Data >>
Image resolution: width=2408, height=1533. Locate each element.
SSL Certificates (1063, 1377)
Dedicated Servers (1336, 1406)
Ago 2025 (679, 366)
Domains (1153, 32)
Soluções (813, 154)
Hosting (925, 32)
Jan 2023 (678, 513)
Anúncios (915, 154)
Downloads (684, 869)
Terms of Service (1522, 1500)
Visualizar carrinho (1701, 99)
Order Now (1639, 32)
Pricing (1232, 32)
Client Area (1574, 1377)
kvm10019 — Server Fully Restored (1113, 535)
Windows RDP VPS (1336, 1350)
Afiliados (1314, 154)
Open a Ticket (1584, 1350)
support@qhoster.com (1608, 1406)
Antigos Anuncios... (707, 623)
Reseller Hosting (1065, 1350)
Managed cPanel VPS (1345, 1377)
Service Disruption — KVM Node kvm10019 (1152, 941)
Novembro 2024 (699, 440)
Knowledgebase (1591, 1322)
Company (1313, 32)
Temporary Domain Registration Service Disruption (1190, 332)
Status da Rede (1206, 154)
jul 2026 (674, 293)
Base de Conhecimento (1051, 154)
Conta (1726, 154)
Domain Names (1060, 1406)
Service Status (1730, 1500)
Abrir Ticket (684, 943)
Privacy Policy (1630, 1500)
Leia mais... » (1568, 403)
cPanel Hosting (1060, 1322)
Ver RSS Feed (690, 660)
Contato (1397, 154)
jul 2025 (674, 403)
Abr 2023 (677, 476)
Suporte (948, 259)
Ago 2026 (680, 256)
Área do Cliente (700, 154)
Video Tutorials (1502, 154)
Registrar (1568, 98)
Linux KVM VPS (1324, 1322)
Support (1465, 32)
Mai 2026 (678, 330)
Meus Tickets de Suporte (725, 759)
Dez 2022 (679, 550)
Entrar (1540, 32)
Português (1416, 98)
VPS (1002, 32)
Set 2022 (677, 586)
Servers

What to work on >>
Everything in the data above is to be given again, unchanged.

Task result >>
Image resolution: width=2408, height=1533. Locate each element.
SSL Certificates (1063, 1377)
Dedicated Servers (1336, 1406)
Ago 2025 (679, 366)
Domains (1153, 32)
Soluções (813, 154)
Hosting (925, 32)
Jan 2023 (678, 513)
Anúncios (915, 154)
Downloads (684, 869)
Terms of Service (1522, 1500)
Visualizar carrinho (1701, 99)
Order Now (1639, 32)
Pricing (1232, 32)
Client Area (1574, 1377)
kvm10019 — Server Fully Restored (1113, 535)
Windows RDP VPS (1336, 1350)
Afiliados (1314, 154)
Open a Ticket (1584, 1350)
support@qhoster.com (1608, 1406)
Antigos Anuncios... (707, 623)
Reseller Hosting (1065, 1350)
Managed cPanel VPS (1345, 1377)
Service Disruption — KVM Node kvm10019 (1152, 941)
Novembro 2024 (699, 440)
Knowledgebase (1591, 1322)
Company (1313, 32)
Temporary Domain Registration Service Disruption (1190, 332)
Status da Rede (1206, 154)
jul 2026 (674, 293)
Base de Conhecimento (1051, 154)
Conta (1726, 154)
Domain Names (1060, 1406)
Service Status (1730, 1500)
Abrir Ticket (684, 943)
Privacy Policy (1630, 1500)
Leia mais... » (1568, 403)
cPanel Hosting (1060, 1322)
Ver RSS Feed (690, 660)
Contato (1397, 154)
jul 2025 (674, 403)
Abr 2023 (677, 476)
Suporte (948, 259)
Ago 2026 (680, 256)
Área do Cliente (700, 154)
Video Tutorials (1502, 154)
Registrar (1568, 98)
Linux KVM VPS (1324, 1322)
Support (1465, 32)
Mai 2026 (678, 330)
Meus Tickets de Suporte (725, 759)
Dez 2022 (679, 550)
Entrar (1540, 32)
Português (1416, 98)
VPS (1002, 32)
Set 2022 (677, 586)
Servers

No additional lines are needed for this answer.